Go through the data and copy each line where the word "computer" shows up.
BEGIN SOURCE DATA
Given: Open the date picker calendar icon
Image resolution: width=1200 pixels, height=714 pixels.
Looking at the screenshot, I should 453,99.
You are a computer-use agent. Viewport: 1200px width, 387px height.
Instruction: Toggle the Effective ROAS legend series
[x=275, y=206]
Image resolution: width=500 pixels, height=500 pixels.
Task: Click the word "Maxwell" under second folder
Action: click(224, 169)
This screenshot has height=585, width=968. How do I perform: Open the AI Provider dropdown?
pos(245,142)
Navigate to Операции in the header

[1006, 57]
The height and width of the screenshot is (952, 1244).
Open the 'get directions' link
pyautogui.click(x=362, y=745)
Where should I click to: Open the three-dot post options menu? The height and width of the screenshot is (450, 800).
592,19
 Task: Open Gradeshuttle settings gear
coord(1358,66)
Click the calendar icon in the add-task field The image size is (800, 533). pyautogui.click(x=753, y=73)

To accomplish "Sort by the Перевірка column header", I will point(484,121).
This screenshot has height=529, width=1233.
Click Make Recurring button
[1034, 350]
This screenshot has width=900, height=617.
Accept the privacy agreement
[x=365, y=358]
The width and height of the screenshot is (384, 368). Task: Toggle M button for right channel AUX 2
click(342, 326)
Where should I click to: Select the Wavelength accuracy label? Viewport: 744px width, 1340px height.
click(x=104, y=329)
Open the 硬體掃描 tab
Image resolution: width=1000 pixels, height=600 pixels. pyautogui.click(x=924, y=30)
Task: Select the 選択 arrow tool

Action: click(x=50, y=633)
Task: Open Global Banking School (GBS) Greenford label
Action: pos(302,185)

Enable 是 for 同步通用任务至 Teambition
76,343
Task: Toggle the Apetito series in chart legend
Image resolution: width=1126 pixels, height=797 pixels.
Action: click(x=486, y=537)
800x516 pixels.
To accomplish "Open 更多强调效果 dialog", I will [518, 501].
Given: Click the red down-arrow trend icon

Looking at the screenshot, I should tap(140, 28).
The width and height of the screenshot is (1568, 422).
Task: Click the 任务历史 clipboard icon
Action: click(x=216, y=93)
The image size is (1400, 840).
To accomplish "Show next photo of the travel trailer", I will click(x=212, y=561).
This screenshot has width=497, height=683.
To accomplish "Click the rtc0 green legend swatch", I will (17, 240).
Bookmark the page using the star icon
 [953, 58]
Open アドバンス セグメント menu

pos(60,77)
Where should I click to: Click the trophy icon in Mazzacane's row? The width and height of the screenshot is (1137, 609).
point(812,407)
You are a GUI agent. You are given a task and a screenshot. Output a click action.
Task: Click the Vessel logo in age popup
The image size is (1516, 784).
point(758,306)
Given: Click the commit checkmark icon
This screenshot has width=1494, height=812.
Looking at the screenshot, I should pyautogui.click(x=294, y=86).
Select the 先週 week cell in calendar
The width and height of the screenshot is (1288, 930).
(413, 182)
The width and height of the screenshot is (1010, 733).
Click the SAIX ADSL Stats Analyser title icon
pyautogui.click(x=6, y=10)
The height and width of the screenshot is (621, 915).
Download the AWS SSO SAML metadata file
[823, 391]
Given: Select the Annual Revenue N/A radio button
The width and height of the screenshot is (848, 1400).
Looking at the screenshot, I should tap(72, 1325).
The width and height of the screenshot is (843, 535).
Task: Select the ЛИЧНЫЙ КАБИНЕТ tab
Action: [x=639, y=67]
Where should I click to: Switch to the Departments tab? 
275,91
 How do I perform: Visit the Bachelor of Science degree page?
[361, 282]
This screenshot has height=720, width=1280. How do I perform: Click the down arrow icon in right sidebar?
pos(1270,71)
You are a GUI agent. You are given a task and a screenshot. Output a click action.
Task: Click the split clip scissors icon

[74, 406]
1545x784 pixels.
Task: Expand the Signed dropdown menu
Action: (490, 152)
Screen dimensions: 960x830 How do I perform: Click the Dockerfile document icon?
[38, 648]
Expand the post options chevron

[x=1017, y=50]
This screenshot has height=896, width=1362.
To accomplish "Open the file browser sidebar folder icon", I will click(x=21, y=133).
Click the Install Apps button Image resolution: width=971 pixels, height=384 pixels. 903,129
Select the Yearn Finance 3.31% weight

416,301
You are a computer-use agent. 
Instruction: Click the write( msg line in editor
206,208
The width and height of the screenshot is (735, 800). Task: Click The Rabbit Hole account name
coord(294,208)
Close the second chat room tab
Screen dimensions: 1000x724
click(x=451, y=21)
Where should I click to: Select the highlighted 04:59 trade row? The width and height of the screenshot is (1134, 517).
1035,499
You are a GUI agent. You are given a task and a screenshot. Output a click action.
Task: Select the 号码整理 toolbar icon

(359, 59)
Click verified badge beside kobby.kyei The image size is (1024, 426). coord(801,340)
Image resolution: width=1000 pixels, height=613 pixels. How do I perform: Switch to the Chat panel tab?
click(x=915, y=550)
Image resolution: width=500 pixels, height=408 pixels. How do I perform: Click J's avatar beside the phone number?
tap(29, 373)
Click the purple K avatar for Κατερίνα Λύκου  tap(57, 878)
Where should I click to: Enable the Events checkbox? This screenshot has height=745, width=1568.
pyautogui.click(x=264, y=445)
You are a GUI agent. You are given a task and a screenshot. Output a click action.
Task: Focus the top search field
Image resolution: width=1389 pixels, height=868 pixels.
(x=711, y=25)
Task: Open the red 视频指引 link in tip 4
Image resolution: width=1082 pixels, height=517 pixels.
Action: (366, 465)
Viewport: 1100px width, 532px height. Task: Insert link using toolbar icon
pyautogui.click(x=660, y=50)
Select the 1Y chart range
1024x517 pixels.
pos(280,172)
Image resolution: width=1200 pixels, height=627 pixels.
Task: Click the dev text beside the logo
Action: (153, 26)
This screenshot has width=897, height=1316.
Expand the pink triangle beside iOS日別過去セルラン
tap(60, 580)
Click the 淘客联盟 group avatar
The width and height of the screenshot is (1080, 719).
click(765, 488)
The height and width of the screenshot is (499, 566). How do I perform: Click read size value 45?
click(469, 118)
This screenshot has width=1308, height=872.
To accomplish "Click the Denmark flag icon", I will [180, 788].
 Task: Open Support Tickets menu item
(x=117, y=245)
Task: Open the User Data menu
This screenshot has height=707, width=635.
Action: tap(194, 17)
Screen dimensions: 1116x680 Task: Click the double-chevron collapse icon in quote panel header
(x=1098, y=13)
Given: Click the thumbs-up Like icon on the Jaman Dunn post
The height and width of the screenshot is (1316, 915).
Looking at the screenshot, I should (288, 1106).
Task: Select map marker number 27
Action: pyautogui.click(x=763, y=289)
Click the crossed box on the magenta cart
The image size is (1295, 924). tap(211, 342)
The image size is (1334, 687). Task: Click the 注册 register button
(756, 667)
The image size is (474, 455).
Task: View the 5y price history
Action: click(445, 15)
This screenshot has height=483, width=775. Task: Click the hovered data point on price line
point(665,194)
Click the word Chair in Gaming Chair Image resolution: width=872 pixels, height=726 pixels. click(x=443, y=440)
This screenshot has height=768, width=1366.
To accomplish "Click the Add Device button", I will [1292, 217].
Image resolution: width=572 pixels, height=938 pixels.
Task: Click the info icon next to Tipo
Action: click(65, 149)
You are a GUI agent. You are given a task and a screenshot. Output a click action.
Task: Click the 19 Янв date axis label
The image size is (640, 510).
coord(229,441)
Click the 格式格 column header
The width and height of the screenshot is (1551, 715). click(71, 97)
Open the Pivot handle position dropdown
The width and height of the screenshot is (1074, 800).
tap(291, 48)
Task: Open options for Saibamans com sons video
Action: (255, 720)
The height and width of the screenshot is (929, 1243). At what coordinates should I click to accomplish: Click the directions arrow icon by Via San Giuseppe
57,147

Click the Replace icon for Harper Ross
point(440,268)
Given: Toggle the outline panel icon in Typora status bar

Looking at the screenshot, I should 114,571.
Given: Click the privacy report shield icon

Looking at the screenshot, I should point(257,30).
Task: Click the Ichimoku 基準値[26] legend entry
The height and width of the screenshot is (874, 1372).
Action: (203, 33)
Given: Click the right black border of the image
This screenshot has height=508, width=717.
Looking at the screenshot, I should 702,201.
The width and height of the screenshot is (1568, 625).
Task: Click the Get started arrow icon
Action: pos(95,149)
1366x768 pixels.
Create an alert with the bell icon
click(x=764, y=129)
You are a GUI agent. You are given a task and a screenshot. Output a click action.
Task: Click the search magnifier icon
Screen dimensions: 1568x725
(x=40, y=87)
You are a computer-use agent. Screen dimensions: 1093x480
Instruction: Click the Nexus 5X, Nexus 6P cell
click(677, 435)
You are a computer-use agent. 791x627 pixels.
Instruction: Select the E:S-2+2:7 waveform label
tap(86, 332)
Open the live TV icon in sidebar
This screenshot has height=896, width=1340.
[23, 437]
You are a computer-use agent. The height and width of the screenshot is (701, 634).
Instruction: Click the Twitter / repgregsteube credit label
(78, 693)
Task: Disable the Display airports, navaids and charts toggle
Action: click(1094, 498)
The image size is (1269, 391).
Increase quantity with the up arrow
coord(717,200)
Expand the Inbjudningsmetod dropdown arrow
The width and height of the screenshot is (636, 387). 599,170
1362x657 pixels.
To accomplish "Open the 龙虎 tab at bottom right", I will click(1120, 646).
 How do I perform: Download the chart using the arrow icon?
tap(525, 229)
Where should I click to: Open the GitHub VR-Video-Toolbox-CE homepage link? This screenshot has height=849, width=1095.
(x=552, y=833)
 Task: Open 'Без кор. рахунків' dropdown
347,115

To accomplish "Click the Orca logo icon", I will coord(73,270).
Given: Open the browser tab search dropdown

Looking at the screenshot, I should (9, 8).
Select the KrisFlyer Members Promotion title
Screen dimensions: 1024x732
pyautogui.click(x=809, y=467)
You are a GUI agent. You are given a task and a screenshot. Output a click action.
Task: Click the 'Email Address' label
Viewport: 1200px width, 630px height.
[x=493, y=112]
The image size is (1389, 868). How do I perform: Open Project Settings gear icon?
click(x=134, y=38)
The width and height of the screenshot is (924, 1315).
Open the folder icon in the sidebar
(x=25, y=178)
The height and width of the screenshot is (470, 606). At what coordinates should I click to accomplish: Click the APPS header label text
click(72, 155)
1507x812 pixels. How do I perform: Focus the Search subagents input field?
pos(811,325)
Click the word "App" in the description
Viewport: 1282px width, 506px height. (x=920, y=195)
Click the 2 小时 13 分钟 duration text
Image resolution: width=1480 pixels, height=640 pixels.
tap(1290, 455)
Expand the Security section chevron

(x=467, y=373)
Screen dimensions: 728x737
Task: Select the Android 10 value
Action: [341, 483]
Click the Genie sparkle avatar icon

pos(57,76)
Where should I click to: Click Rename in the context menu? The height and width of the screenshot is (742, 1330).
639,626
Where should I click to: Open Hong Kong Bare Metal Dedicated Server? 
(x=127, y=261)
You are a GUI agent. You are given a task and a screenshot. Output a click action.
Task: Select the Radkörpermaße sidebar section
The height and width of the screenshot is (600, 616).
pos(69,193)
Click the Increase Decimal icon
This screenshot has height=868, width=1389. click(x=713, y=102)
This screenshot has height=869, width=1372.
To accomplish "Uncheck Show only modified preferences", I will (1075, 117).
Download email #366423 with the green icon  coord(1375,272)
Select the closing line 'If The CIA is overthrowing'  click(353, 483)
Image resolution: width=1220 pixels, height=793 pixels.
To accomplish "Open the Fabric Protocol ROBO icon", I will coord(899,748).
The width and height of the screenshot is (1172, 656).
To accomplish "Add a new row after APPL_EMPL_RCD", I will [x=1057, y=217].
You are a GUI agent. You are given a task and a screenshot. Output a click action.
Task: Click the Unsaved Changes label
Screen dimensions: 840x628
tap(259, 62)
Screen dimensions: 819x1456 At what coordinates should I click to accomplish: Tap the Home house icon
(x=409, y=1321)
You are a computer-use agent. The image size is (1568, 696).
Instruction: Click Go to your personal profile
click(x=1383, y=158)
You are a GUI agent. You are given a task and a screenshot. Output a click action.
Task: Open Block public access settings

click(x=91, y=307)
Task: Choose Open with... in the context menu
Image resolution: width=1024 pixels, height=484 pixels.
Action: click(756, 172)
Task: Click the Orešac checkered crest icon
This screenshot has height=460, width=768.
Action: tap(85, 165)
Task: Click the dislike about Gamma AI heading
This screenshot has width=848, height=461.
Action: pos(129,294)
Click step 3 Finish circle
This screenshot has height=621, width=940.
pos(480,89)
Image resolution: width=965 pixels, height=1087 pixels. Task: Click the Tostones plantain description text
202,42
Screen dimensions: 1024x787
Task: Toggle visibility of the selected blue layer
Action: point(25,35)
END SOURCE DATA
**RESULT BELOW**
You are a computer-use agent. Viewport: 1200px width, 387px height.
You are a computer-use agent. 
You are a computer-use agent. Screen dimensions: 1093x480
You are a computer-use agent. 791x627 pixels.
You are a computer-use agent. The height and width of the screenshot is (701, 634).
You are a computer-use agent. The image size is (1568, 696).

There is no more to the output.